**SET PROBLEM**
Starting with the line containing "This screenshot has height=465, width=643." and continuing through the line containing "click(93, 448)", rewrite those lines of the material with "dropdown" swapped for "drop-down list" and nothing else changed.

Entries from a dataset:
==============================

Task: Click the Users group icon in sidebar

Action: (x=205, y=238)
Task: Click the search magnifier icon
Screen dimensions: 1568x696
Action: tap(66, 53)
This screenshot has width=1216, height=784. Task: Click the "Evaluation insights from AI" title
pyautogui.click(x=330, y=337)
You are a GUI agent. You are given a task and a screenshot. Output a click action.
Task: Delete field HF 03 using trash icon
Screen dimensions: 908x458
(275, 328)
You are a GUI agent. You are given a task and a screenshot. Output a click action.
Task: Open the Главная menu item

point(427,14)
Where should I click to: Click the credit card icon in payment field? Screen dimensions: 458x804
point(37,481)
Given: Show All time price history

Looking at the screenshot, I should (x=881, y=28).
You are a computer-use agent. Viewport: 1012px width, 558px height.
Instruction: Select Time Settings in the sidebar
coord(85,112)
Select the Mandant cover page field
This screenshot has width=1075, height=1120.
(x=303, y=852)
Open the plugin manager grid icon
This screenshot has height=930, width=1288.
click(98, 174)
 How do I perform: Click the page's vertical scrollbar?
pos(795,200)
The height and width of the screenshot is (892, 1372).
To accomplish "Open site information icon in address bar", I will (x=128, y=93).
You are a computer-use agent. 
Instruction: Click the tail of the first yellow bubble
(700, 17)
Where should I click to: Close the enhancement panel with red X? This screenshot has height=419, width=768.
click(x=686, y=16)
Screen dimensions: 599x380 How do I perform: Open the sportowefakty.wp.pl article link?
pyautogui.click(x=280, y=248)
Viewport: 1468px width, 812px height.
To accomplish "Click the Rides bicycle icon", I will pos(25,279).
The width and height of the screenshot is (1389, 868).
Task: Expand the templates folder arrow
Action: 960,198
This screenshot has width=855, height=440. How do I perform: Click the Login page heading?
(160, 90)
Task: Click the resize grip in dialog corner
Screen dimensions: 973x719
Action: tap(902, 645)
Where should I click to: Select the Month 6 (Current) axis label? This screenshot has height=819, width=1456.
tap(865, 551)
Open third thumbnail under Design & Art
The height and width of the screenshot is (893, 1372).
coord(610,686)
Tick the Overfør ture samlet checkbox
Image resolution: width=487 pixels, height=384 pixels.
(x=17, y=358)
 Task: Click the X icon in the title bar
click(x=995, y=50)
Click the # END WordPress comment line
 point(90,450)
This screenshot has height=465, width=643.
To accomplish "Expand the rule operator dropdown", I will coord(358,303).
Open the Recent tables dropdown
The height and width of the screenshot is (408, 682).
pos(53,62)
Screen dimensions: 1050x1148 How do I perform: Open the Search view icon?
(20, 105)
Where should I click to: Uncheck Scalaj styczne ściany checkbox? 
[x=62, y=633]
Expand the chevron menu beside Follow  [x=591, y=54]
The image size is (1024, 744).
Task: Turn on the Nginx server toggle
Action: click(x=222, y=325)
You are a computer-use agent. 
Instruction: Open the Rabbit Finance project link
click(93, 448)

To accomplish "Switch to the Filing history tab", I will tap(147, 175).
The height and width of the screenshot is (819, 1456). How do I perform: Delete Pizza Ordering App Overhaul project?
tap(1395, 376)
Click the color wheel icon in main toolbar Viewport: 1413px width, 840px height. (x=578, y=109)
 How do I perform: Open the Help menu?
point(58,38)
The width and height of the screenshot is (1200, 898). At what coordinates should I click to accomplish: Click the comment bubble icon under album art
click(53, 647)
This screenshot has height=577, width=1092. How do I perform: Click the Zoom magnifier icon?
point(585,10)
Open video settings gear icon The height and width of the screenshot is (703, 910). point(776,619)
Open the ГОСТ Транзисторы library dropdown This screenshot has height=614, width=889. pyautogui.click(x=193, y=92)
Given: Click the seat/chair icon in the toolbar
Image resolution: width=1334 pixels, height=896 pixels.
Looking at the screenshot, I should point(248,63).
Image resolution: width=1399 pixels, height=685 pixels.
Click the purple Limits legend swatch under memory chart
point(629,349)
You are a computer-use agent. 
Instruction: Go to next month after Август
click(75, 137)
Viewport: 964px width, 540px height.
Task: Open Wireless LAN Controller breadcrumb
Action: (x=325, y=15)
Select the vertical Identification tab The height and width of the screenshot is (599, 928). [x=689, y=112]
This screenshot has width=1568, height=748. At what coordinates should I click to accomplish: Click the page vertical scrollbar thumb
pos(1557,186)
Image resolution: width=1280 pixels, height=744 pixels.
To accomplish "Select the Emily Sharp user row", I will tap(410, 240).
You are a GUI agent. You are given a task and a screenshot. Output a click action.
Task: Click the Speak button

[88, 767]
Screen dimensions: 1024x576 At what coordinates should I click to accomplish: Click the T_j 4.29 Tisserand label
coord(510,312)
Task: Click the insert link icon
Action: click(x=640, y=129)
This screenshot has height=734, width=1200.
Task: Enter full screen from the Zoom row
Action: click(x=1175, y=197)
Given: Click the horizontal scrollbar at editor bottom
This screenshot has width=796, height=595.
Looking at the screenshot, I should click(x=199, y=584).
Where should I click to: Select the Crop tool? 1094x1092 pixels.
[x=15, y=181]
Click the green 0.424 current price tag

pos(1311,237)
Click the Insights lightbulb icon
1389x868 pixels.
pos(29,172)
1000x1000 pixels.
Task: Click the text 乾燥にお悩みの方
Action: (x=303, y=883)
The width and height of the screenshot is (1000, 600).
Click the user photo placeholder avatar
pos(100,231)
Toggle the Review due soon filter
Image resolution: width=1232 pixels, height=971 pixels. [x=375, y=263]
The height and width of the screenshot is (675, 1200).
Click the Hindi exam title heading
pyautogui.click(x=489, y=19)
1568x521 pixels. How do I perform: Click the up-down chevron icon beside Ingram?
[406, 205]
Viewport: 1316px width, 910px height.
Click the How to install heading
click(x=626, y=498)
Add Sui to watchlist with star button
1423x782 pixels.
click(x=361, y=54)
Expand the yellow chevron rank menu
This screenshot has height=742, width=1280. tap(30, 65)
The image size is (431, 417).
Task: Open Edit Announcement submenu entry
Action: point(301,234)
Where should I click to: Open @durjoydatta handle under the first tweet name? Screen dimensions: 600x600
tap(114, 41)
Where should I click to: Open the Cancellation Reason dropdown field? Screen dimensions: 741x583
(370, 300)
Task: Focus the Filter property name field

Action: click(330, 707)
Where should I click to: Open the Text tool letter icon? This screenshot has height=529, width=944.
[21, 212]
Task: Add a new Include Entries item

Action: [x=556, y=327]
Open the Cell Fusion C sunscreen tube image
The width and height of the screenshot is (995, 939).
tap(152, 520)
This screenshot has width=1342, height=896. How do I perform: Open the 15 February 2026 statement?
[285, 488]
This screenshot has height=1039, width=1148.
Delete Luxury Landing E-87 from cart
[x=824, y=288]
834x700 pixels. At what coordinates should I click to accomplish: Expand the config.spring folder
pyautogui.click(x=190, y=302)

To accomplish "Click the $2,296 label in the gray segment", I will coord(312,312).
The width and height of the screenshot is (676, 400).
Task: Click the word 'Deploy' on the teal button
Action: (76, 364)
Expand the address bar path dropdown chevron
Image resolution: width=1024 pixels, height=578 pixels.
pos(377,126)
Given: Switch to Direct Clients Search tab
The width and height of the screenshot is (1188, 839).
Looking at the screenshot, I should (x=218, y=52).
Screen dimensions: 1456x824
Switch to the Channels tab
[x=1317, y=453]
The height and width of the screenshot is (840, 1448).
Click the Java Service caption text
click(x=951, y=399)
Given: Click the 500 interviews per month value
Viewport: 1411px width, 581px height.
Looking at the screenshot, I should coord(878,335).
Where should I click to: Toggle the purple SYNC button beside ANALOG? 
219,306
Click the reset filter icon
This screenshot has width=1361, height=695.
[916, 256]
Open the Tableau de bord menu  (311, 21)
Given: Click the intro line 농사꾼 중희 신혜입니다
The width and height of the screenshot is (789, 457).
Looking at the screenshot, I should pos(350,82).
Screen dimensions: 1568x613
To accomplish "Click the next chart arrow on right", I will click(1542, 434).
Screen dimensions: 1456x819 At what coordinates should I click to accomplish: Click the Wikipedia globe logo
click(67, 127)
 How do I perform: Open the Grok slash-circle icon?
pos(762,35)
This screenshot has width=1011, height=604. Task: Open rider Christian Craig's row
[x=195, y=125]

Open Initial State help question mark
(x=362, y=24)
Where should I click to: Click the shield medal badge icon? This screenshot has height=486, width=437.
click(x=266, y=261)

==============================

**OUTPUT**
This screenshot has height=465, width=643.
To accomplish "Expand the rule operator drop-down list", I will coord(358,303).
Open the Recent tables drop-down list
The height and width of the screenshot is (408, 682).
pos(53,62)
Screen dimensions: 1050x1148 How do I perform: Open the Search view icon?
(20, 105)
Where should I click to: Uncheck Scalaj styczne ściany checkbox? 
[x=62, y=633]
Expand the chevron menu beside Follow  [x=591, y=54]
The image size is (1024, 744).
Task: Turn on the Nginx server toggle
Action: click(x=222, y=325)
You are a computer-use agent. 
Instruction: Open the Rabbit Finance project link
click(93, 448)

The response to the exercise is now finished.